--- TEXTO FORNECIDO ---
Caçula de Dorival Caymmi, o cantor e flautista Danilo Caymmi foi apresentado à música de Tom Jobim aos 15 anos, quando visitou o maestro, recém-chegado dos Estados Unidos, na companhia do pai e dos irmãos Nana e Dori. Ficou apaixonado. Na flauta, acompanhou o momento em que o artista interpretou composições de Caymmi – o que, logo depois, virou disco pelas mãos do pai, que registrou esse encontro em Caymmi visita Tom, projeto relançado em 2008.
Do encontro raro em 1964 nasceu uma das mais bonitas amizades musicais brasileiras. Entre 1983 e 1994, Danilo Caymmi trabalhou e excursionou com a Banda Nova (com Tião Neto, Paulo Braga e Paulo Jobim), junto a Tom Jobim. Antes de embarcar no projeto com o maestro, fez algumas gravações, como o disco Cheiro verde. Mas, ele admite, com uma falta de segurança que não combinava com o vozeirão que ostenta, explorado com perfeição no projeto recém-lançado.
As versões escolhidas – 11, no total – seguem critérios diversos, que vão da novidade no repertório à ligação afetiva com as composições. Não espere, por exemplo, Samba do avião, faixa comum em apresentações. “A escolha foi totalmente afetiva. Optei por canções que gostaria de cantar e não tive oportunidade em shows ou discos. Por causa de você, por exemplo, ouvia minha mãe, Stella, cantá-la lindamente. Em Chora, coração, participei da trilha como flautista. Já Gabriela, o vi compor, cada dia, um pedacinho da letra. Participei desses momentos. Logicamente canto os estândartes nos palcos, pois pertencem ao meu repertório”, conta.
Entrevista
Danilo Caymmi
cantor e flautista
A influência de Tom Jobim na sua carreira como cantor foi maior que a de seu pai?
Tenho mãe mineira e muito determinada. Havia um mito familiar de que cada filho tinha a sua função, e a minha era a de flautista. Quando gravei meu primeiro disco de produção independente, cantei tudo em falsete (ou falsetto), com a voz mal colocada e completamente fora da tonalidade em que eu deveria cantar. Quando fui chamado para fazer parte da banda, como flautista, dentro dos ensaios ele me convidou para interpretar alguns solos. E assim teve início a minha carreira.
--- LINHAS DE DADOS ---
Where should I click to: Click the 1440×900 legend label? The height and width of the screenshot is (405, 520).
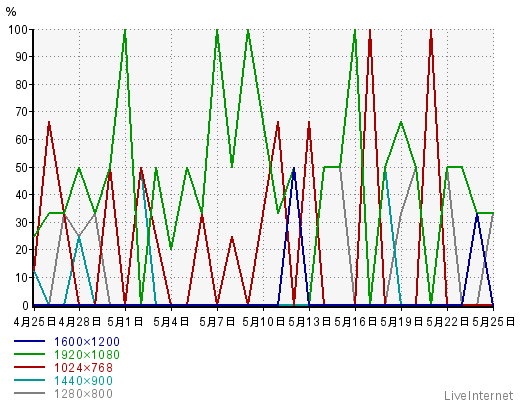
---
TAREFA PROPOSTA 1:
Transcreva do texto sobre Danilo Caymmi o trecho entre "Caçula de Dorival" e "relançado em 2008.", inclusive.
TAREFA PROPOSTA 2:
Segundo o texto sobre Danilo Caymmi, em que período ele trabalhou e excursionou com a Banda Nova?
TAREFA PROPOSTA 3:
Diga se cada afirmação concorda com o texto sobre Danilo Caymmi, respondendo sim ou não e citando as palavras do texto que decidem: (a) Danilo Caymmi conheceu a música de Tom Jobim aos 15 anos. (b) Samba do avião está entre as versões do projeto. (c) Danilo Caymmi foi chamado para a banda como cantor.
As linhas de dados são um material à parte, sem relação com o texto fornecido.

RESPOSTA DA TAREFA 1:
Caçula de Dorival Caymmi, o cantor e flautista Danilo Caymmi foi apresentado à música de Tom Jobim aos 15 anos, quando visitou o maestro, recém-chegado dos Estados Unidos, na companhia do pai e dos irmãos Nana e Dori. Ficou apaixonado. Na flauta, acompanhou o momento em que o artista interpretou composições de Caymmi – o que, logo depois, virou disco pelas mãos do pai, que registrou esse encontro em Caymmi visita Tom, projeto relançado em 2008.

RESPOSTA DA TAREFA 2:
Entre 1983 e 1994.

RESPOSTA DA TAREFA 3:
(a) Sim: "foi apresentado à música de Tom Jobim aos 15 anos".
(b) Não: "Não espere, por exemplo, Samba do avião".
(c) Não: "fui chamado para fazer parte da banda, como flautista".